> [Extract to read]:
--- start ---

Hindu Perspective on peaceful world


A. Hinduism has a very long-sustained human endeavor to seek and encourage harmony among all peoples within themselves and with their environment. Hinduism respects diversity and does not attempt to homogenize/eliminate environmental diversity.

B. The essence of Hindu traditions is to see everything, be it humanity, animal kingdom, plant life, mountains or rivers-all animate and inanimate beings as the expression of the Divine. In Hindu Vision, the entire material world and all that animate beings including human beings need for survival-the earth, water, air, fire and space-are not secular assets to be exploited to the hilt by the humans, but inherently sacred, as sacred as human life.

--- end ---

> [Dataset content]:
--- start ---

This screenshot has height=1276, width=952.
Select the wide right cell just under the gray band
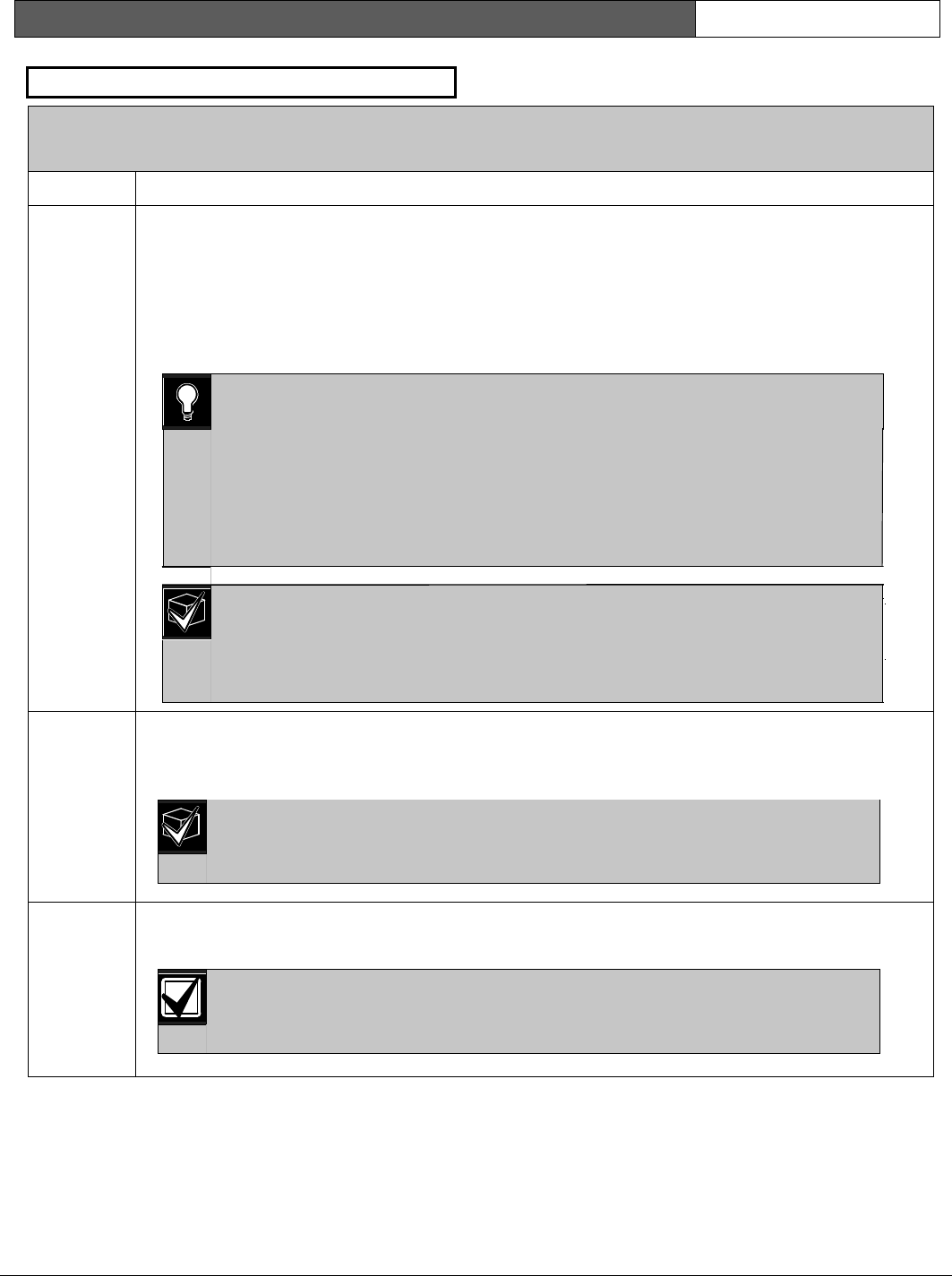coord(535,189)

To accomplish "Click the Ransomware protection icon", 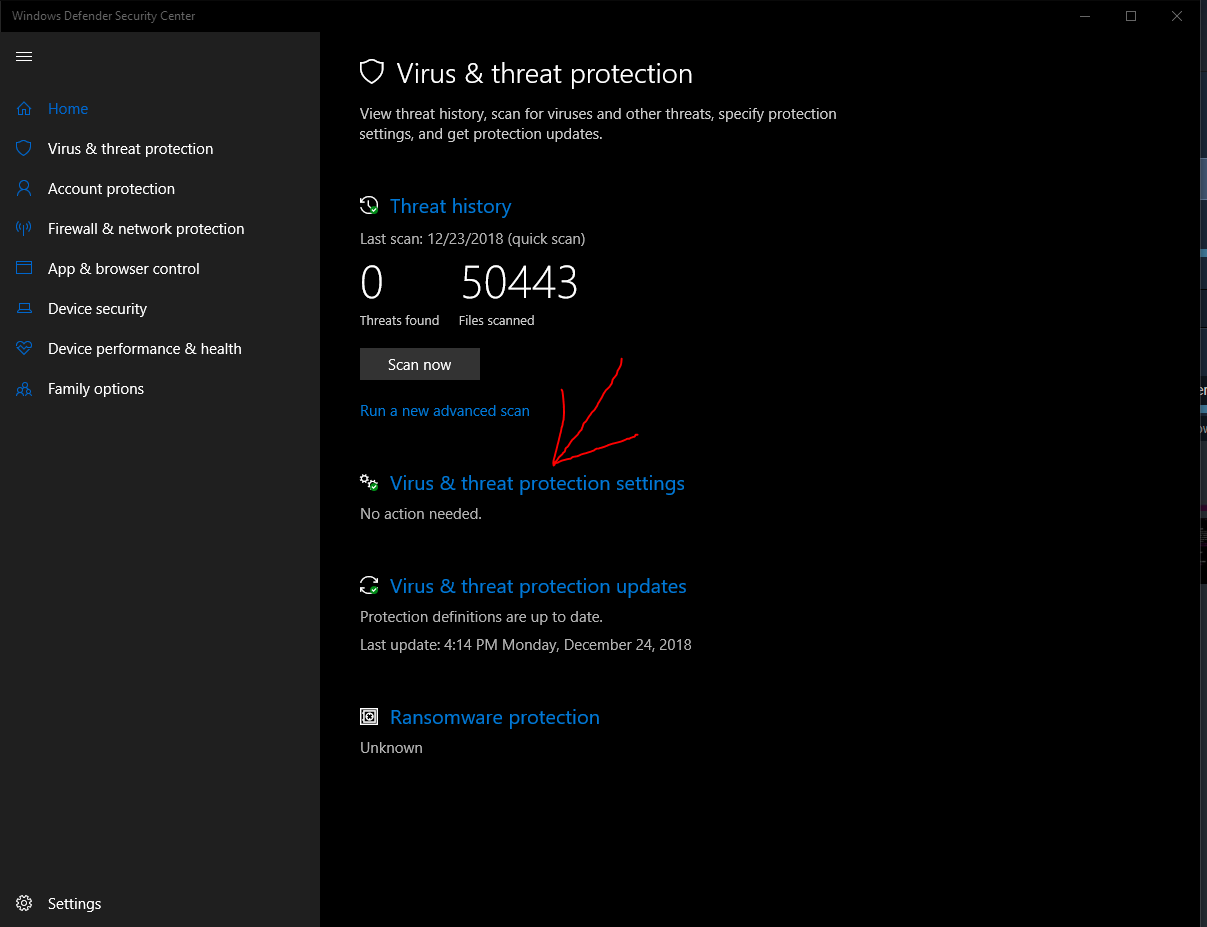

--- end ---

> [Task set]:
**A.** Rewrite the passage on the Hindu view of a peaceful world from "B. The essence" to "as human life.", replacing "sacred" with "holy".
**B.** Continue the passage on the Hindu view of a peaceful world, beginning after its final sentence.
The material comes from a source separate from the text.

> [Expected results]:
**A.**
B. The essence of Hindu traditions is to see everything, be it humanity, animal kingdom, plant life, mountains or rivers-all animate and inanimate beings as the expression of the Divine. In Hindu Vision, the entire material world and all that animate beings including human beings need for survival-the earth, water, air, fire and space-are not secular assets to be exploited to the hilt by the humans, but inherently holy, as holy as human life.

**B.**
The Hindu world view is thus Eco-centric and NOT Anthropo-centric. An ancient sacred Text, lsavasya Upanishad, for example, begins with the words, “Isavasyam idam sarvam”.  (Translation of this sentence – “everything down to the tiniest atom is the manifestation of the Divine”. Put differently, Hinduism does not believe or accept that God has granted man dominion over the world of nature. Nature in all its aspects, animate and inanimate, is sacred. It is not the secular asset of man. Thus Hinduism is centered on deep environmental and ecological consciousness.

1. The Hindu Vision on ecology and environment is found in all lndic religions (religions which originated in India) and also in many other Eastern religions.
2. Deep environmental and ecological consciousness is not an intellectual idea. It is abiding reverence for Nature. (It is a spiritual Value, not merely a religious tenet. Many ancient cultures all over the world have had a similar orientation). Hinduism sees all the five fundamental elements of Nature, earth, water, air, fire, and space are not secular assets to be exploited to the hilt by the humans, but inherently sacred, as sacred as human life . According Hinduism, humans and their environment emanated from the same source, the Divine, and are interrelated. So, according to Hinduism, the five basic elements of Nature mentioned earlier.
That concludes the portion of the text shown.